Scenes like this have turned metro Detroit’s cannabis market into something closer to a crash-and-grab battleground — where police chases, repeated hits, and empty responses are becoming all too common.
And despite the scale of the damage, they’re often stealing only small quantities — trim, pre-rolls, or a few pounds of flower. In many cases, the cost of the damage far exceeds the value of what’s stolen.
The CRA’s role and its limits
The Cannabis Regulatory Agency says it’s trying to help, but it has limited tools.
“We’ve issued bulletins to warn businesses,” CRA executive director Brian Hanna tells Metro Times. “We view this as, ‘We’re all in this together.’”
But the agency can’t redirect cannabis tax dollars to help patrol or protect businesses because that would require legislation, Hanna says.
“If people are talking about reallocating tax dollars for this kind of issue, they need to talk to lawmakers,” Hanna says. “We don’t have the authority to dictate where the money goes.”
He agrees the industry’s heavy reliance on cash, which is a consequence of federal banking restrictions against cannabis companies, creates an additional layer of risk.
“We have been calling on banking reforms because this is an all-cash business,” Hanna says. “It’s an inherent danger to the industry to operate like this.”
Some cannabis operators also take issue with the CRA’s online public licensee directory, which lists the names and addresses of every licensed marijuana business in the state.
They say it’s making them easy targets.
“I don’t understand why they have to put all that information up,” says Jason Wilson, owner of Uncle J’s Joints. “In California, they kept grow locations secret because they knew these things would happen.”
Others in the industry say the directory helps them network, share contacts, and build wholesale partnerships, and transparency advocates say the public has a right to know where these businesses are located.
But some suggest a compromise: restrict the full address list to licensed operators and trade members only.
“It would be nice if this information wasn’t just out there for anyone to use, especially people trying to rob us,” one grower says.
Steve Neavling
Utopia Gardens is located inside an old elevator factory on Detroit’s lower east side.
A city organizing to fight back
After enduring four break-ins at his dispensary and cultivation sites, Stuart Carter, owner of Utopia Gardens, decided it was time for cannabis businesses to stop acting alone.
This spring, he launched the Detroit Cannabis Industry Association, a 501(c)(6) nonprofit trade group that aims to bring together cultivators, processors, and retailers across the city to share intelligence, push for policy changes, and develop security strategies.
“I’m extremely concerned about the future of the cannabis industry, particularly in Detroit,” Carter says. “Let’s band together.

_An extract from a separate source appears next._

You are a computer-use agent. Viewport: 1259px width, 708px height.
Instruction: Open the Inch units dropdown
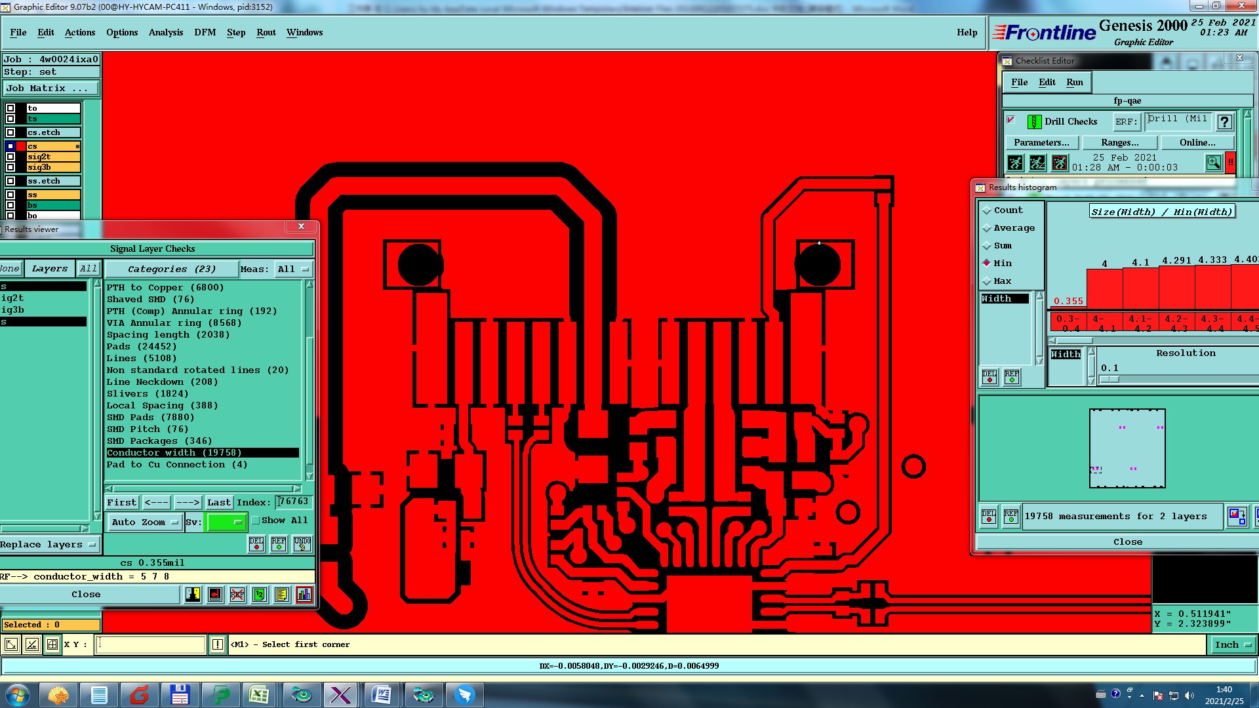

Let’s share strategies. My goal is to make it too hard for thieves to break into our buildings.”
Carter envisions the association as a way to coordinate responses to break-ins, pool ideas for fortifying buildings, and advocate as a unified voice.
But Carter says that even with smart planning, survival is getting harder. With prices plummeting, operators can’t afford thousands of dollars in repairs, let alone major security overhauls.
“We need affordable solutions,” he says. “Not every operator has $50,000 to spend on fortifying a building. But if we share what works — what slows them down, what stops them — we’ve got a better chance.”
The association also hopes to lobby city officials for support, including increased patrols in burglary hotspots and more cooperation with state agencies.
But even with every camera installed, every gate reinforced, and every door locked down, business owners say the break-ins haven’t stopped. And neither has the anxiety.
Before bed, Brikho says, he braces for the sound of his phone ringing.
“When I close my eyes at night, I’m just waiting for that call,” he says. “Every single night.”
And yet, he hasn’t walked away. Like many others in the industry, he’s still fighting and opening the doors every day, hoping it won’t be his turn again.
“This is weed we’re talking about. We joke that it’s just that good,” Brikho says. “But the truth is, it’s our livelihood. And we’re not going anywhere.”
Correction: An earlier version of this article included a photo of damage to the Liberty Cannabis building that was not related to a robbery.